2e chambre cab. 2 - DIV, 13 février 2025 — 23/00423
Texte intégral
TRIBUNAL JUDICIAIRE de MEAUX
2ème ChambreCab. 2 DIV Affaire :
[D] [H]
C/
[U] [B] épouse [H]
N° RG 23/00423 - N° Portalis DB2Y-W-B7G-CC4RQ
Nac :20L
Minute N°25/
NOTIFICATION LE :
JUGEMENT DU 13 Février 2025
PARTIES EN CAUSE
DEMANDEUR :
Monsieur [D] [H] né le [Date naissance 3] 1976 à [Localité 11] [Adresse 9] [Localité 5] (MAROC)

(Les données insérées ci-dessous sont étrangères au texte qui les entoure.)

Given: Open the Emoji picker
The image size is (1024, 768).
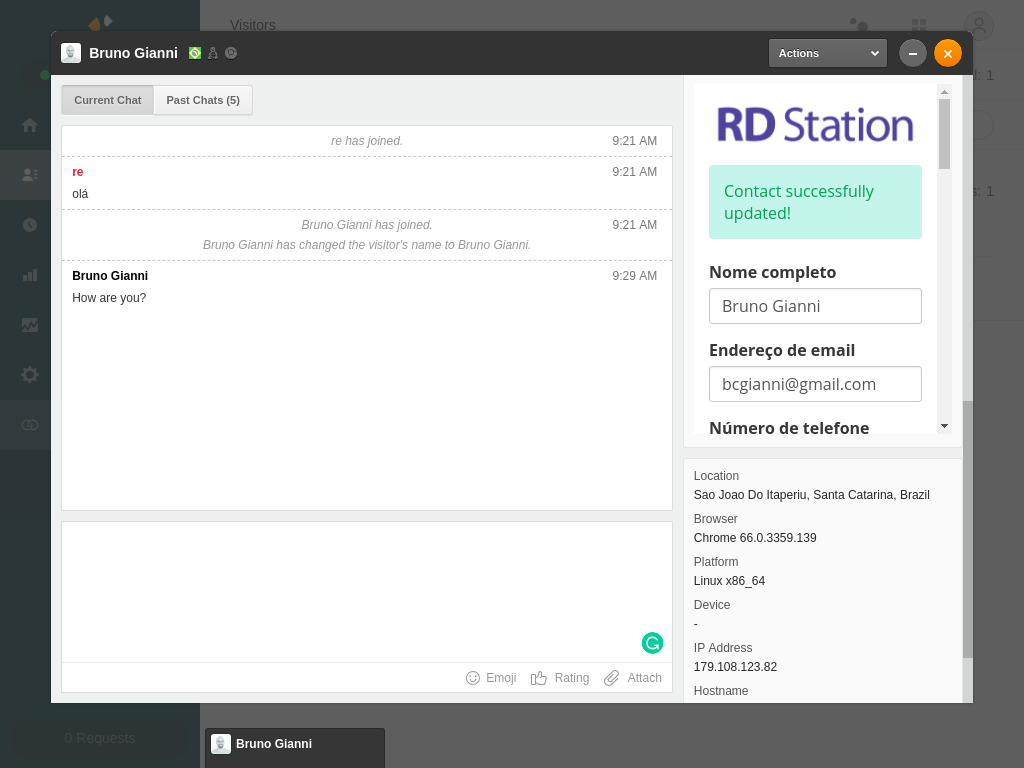Looking at the screenshot, I should point(491,678).
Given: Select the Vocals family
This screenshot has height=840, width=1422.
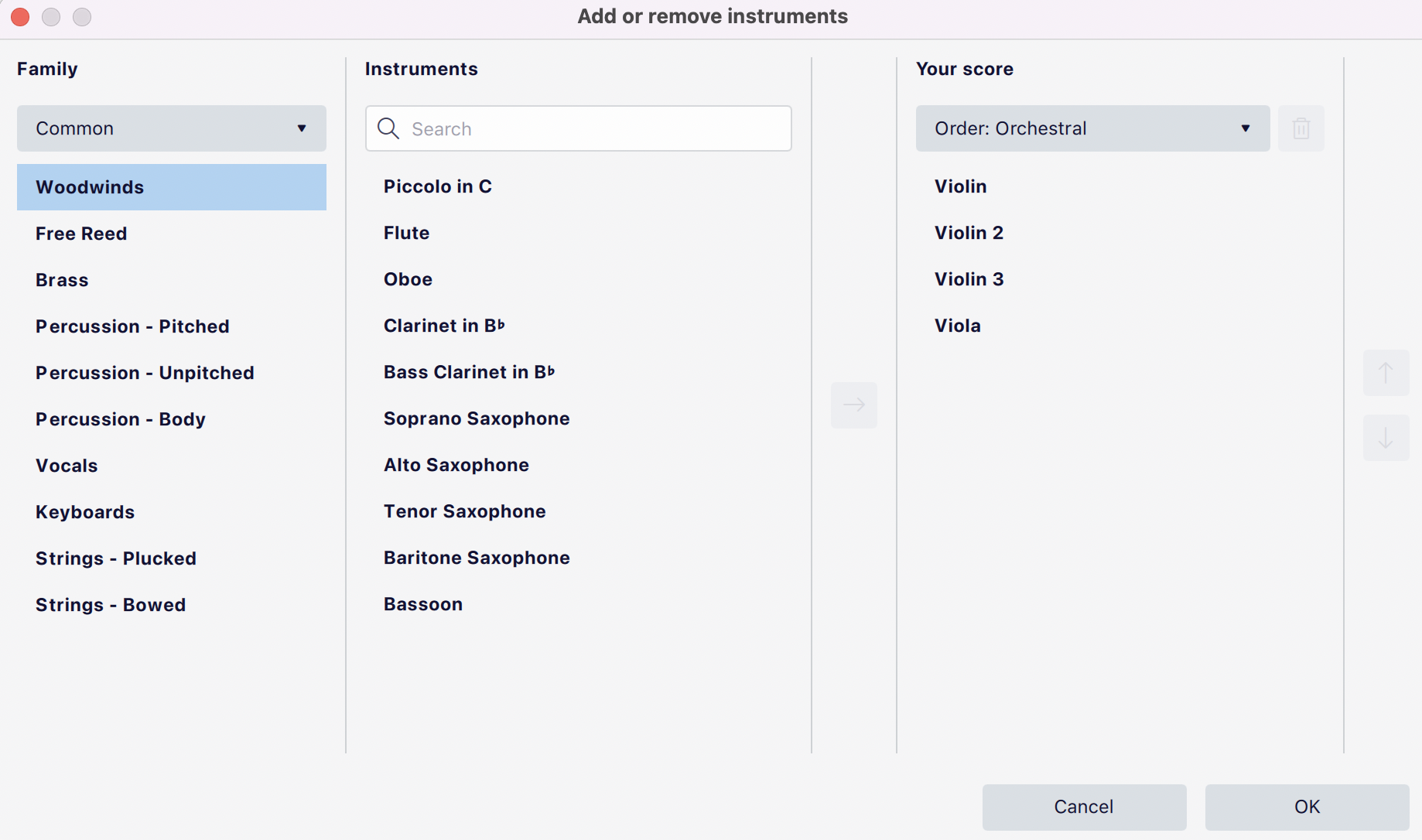Looking at the screenshot, I should click(67, 465).
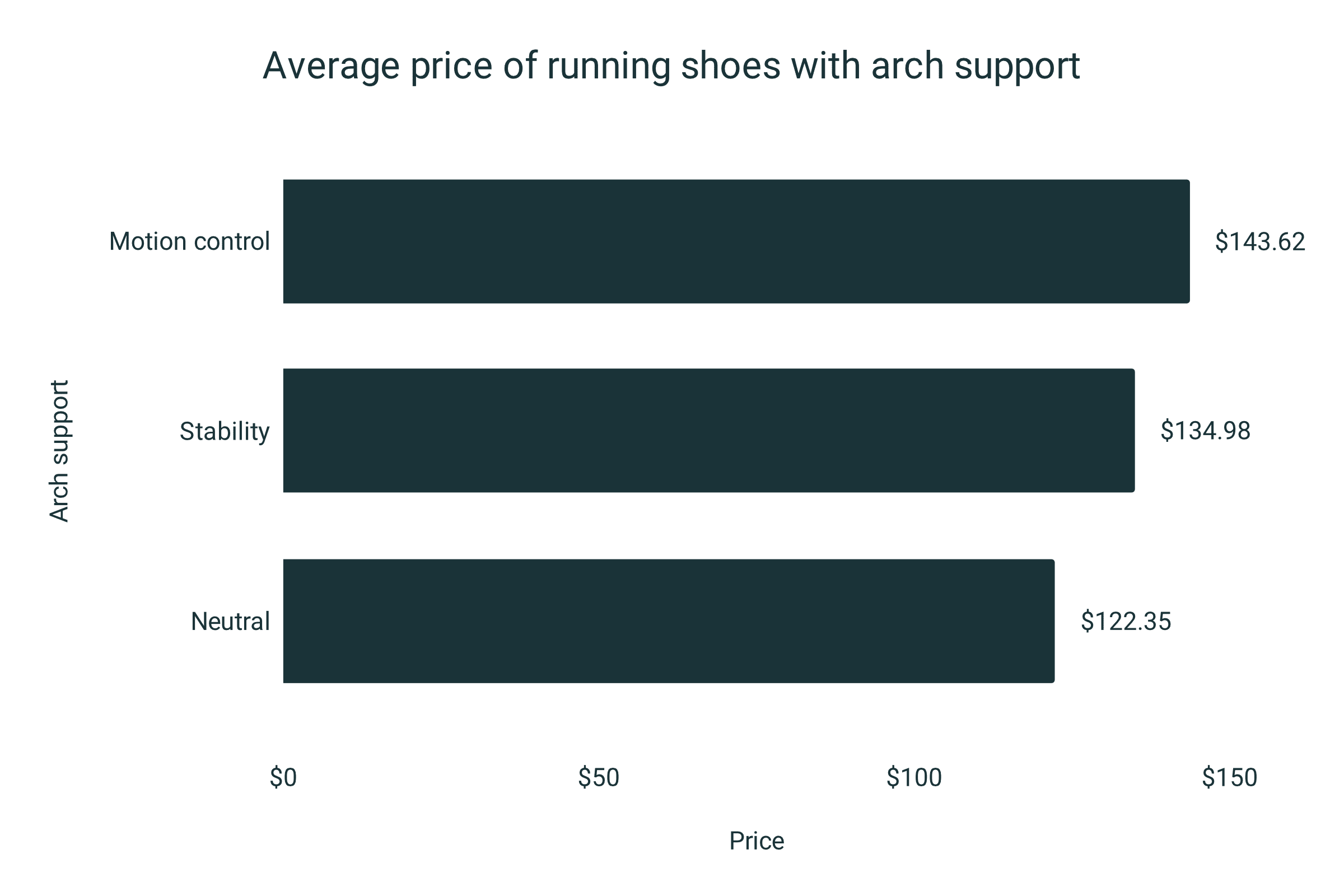This screenshot has height=896, width=1344.
Task: Click the Stability bar
Action: tap(708, 430)
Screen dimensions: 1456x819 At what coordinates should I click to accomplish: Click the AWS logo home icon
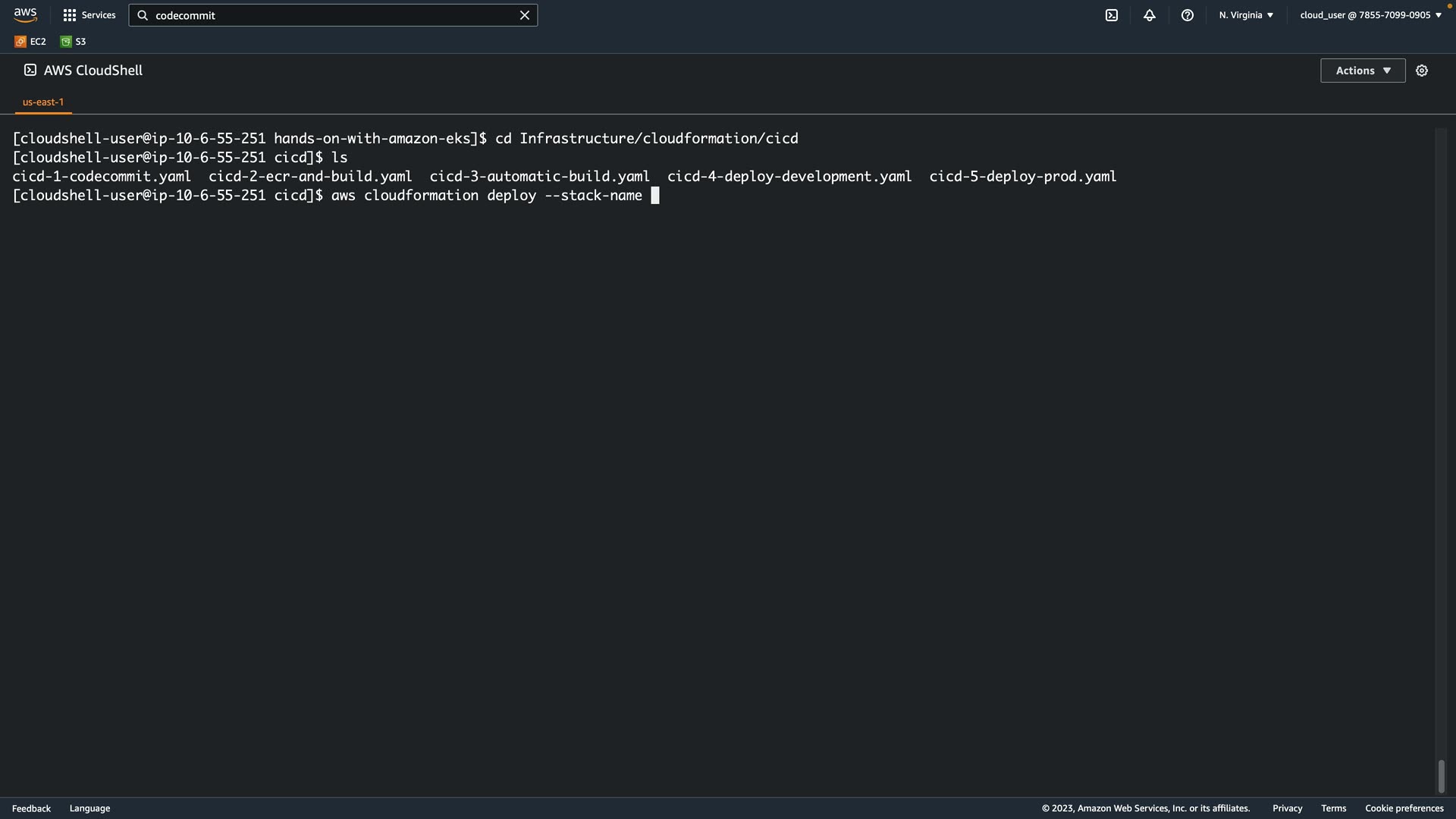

Rep/assistant : Maître Sonia BEN REGUIGA de la SELEURL SBR AVOCATS, avocats au barreau de PARIS Rep/assistant : Me Laurie JACQUES, avocat au barreau de MEAUX
DEFENDERESSE :
Madame [U] [B] épouse [H] née le [Date naissance 4] 1970 à [Localité 10](MAROC) [Adresse 6] [Localité 8]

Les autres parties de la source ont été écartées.